> _REQUIRED TASK_: Rewrite every entry from the first one down through the line containing "Action: click(11, 283)", swapping "coordinates" for "position" and leaving everything else unchanged.

> _RECORD SET_:
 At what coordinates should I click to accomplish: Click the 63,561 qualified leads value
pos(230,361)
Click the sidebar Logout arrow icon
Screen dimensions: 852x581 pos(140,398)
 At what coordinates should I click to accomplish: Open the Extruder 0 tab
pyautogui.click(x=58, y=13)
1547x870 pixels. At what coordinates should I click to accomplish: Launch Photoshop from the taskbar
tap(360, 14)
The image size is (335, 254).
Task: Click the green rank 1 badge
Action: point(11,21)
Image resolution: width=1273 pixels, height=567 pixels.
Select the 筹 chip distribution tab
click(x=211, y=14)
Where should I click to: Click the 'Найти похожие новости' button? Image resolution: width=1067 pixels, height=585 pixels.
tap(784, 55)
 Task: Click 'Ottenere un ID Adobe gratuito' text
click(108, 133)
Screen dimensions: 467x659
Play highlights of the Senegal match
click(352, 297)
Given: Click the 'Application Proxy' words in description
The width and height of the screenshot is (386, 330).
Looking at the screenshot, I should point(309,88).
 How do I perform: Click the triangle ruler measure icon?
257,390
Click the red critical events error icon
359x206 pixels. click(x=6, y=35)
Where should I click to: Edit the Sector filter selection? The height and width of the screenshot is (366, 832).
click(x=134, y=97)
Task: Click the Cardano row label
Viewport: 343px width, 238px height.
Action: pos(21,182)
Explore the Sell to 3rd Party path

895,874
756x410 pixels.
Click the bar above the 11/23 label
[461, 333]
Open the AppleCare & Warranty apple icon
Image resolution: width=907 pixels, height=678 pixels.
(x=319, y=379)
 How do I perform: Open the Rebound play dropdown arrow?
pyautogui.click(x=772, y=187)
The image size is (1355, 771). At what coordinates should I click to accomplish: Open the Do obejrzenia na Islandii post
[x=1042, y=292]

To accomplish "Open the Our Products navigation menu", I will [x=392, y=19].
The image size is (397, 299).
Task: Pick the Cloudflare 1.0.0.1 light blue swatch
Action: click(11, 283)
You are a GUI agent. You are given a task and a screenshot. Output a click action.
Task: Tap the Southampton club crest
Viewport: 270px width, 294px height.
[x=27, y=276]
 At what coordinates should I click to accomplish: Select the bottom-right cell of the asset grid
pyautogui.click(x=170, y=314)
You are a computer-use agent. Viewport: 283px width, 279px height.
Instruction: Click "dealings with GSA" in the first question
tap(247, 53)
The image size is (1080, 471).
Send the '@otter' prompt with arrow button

> _ANSWER TO THE TASK_:
 At what position should I click to accomplish: Click the 63,561 qualified leads value
pos(230,361)
Click the sidebar Logout arrow icon
Screen dimensions: 852x581 pos(140,398)
 At what position should I click to accomplish: Open the Extruder 0 tab
pyautogui.click(x=58, y=13)
1547x870 pixels. At what position should I click to accomplish: Launch Photoshop from the taskbar
tap(360, 14)
The image size is (335, 254).
Task: Click the green rank 1 badge
Action: point(11,21)
Image resolution: width=1273 pixels, height=567 pixels.
Select the 筹 chip distribution tab
click(x=211, y=14)
Where should I click to: Click the 'Найти похожие новости' button? Image resolution: width=1067 pixels, height=585 pixels.
tap(784, 55)
 Task: Click 'Ottenere un ID Adobe gratuito' text
click(108, 133)
Screen dimensions: 467x659
Play highlights of the Senegal match
click(352, 297)
Given: Click the 'Application Proxy' words in description
The width and height of the screenshot is (386, 330).
Looking at the screenshot, I should point(309,88).
 How do I perform: Click the triangle ruler measure icon?
257,390
Click the red critical events error icon
359x206 pixels. click(x=6, y=35)
Where should I click to: Edit the Sector filter selection? The height and width of the screenshot is (366, 832).
click(x=134, y=97)
Task: Click the Cardano row label
Viewport: 343px width, 238px height.
Action: pos(21,182)
Explore the Sell to 3rd Party path

895,874
756x410 pixels.
Click the bar above the 11/23 label
[461, 333]
Open the AppleCare & Warranty apple icon
Image resolution: width=907 pixels, height=678 pixels.
(x=319, y=379)
 How do I perform: Open the Rebound play dropdown arrow?
pyautogui.click(x=772, y=187)
The image size is (1355, 771). At what position should I click to accomplish: Open the Do obejrzenia na Islandii post
[x=1042, y=292]

To accomplish "Open the Our Products navigation menu", I will [x=392, y=19].
The image size is (397, 299).
Task: Pick the Cloudflare 1.0.0.1 light blue swatch
Action: click(11, 283)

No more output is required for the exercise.